A partir daquele dia, eu desejei sempre ter as alegrias de Felipe. Aquelas, inocentes, simples e sinceras.
E eu voltaria ao orfanato o mais breve possível. Afinal, eu não vivo sem chocolate.

4 comentários:

Alexandre Silva disse...

Oi Natália...
Caramba, só hoje vim aqui pegar o selo que vc me deu, rsrsrs. Mas tô presente.

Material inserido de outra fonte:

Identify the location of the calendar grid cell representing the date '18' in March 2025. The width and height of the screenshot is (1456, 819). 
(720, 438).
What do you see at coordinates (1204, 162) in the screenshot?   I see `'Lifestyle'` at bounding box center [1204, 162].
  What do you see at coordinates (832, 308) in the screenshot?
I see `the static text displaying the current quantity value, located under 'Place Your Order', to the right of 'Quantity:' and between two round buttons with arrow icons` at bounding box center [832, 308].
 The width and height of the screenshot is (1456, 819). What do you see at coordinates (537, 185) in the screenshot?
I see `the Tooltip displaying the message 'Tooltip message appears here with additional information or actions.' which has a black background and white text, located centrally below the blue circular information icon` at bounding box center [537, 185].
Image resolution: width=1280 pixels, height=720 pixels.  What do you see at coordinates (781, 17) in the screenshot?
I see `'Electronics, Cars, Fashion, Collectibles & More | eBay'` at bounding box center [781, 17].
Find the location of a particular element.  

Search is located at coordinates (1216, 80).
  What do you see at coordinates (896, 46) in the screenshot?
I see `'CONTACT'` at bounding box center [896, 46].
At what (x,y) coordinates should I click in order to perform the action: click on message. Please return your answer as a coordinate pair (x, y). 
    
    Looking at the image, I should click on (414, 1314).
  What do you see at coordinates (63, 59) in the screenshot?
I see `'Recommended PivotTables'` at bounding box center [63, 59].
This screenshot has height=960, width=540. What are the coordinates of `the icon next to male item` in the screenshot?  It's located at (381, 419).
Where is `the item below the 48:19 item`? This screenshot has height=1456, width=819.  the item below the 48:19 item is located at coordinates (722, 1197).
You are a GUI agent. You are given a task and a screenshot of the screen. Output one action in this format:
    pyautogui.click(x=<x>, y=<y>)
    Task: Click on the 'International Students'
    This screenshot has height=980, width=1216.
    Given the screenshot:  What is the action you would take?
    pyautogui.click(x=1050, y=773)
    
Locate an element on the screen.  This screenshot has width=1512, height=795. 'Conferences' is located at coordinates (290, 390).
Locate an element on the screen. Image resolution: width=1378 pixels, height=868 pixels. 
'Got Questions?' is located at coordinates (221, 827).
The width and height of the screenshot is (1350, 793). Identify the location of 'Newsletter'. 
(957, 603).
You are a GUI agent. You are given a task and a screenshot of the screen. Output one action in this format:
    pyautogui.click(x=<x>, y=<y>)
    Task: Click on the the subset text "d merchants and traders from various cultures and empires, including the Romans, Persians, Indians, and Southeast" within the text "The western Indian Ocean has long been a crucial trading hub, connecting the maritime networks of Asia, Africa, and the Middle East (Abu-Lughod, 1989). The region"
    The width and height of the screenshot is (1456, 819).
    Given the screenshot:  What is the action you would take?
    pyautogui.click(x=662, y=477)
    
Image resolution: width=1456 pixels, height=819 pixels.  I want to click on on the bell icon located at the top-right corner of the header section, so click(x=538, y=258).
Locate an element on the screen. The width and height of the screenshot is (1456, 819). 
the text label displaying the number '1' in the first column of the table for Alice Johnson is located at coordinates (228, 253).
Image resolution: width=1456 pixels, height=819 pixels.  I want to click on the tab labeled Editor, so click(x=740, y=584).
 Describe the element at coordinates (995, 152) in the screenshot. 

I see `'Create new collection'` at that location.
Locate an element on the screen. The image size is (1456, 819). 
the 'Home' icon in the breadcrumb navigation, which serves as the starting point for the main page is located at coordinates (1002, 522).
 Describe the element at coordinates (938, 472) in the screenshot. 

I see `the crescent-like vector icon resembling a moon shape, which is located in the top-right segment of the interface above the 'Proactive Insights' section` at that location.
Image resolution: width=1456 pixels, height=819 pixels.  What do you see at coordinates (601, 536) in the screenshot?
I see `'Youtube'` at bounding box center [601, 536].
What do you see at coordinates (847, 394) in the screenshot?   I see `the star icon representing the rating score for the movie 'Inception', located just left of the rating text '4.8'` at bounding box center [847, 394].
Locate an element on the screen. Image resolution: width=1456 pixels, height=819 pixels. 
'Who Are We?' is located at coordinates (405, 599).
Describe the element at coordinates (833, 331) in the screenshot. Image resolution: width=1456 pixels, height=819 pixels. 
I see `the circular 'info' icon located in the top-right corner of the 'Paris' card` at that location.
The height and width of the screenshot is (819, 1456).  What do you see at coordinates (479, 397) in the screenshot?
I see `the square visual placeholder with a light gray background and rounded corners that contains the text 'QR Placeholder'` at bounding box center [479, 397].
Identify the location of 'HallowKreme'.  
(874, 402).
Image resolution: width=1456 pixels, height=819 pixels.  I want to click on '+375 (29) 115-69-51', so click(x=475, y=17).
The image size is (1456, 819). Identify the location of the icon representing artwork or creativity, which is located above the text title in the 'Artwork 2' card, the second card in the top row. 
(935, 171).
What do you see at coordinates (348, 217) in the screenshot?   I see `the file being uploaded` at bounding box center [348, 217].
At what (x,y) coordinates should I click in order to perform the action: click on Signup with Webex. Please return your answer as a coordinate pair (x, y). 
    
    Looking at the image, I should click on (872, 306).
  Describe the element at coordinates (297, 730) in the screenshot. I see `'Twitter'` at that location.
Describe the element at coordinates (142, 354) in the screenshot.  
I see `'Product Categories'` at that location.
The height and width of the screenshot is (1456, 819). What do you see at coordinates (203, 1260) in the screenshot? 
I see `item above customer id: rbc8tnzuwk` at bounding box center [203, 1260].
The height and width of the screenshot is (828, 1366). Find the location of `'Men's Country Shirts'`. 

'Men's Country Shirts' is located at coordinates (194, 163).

Qualquer um que viria aqui postaria: "legal esse post" sem em mesmo ter lido uma linha, eu li ele todo e digo que é uma daquelas histórias que vc conta daqui a 10 anos, uma coisa aparentemente "pequena" que marca pra sempre a vida da gente.
Como diria uma professora minha: "a gente vale pelas histórias que a gente conta".
Só ñ entendi o "Juliana". Passei a história toda pensando que era com vc, rsrs
Parabéns semi-conterrânea ;)

Abraço
http://falandoprasparedes.blogspot.com

Alexandre Silva disse...

Dxa eu fecundar de novo (haja vista que não ovulo)
Tem mais um selo pra vc no meu brógui. Já q vc me presenteou, receba de vola. Mas o meu é e pobre, e pobre qdo presentei sempre fala: "Repara não viu, é só uma lembrancinha..."

Abraço

http://falandoprasparedes.blogspot.com

O Frango... ® disse...

Que bonitnho nat! Quando você falouq ue tinha escrito um texto não pensei que ele iria ser tão bonitinho... gostei muito!!

O melhor é o cara aí em cima que não conhece a Juliana... como não conhecer a Juliana?
hauahuahauha

Natália Coelho disse...

Hahsuashusa nem todos a conhecem Bruno!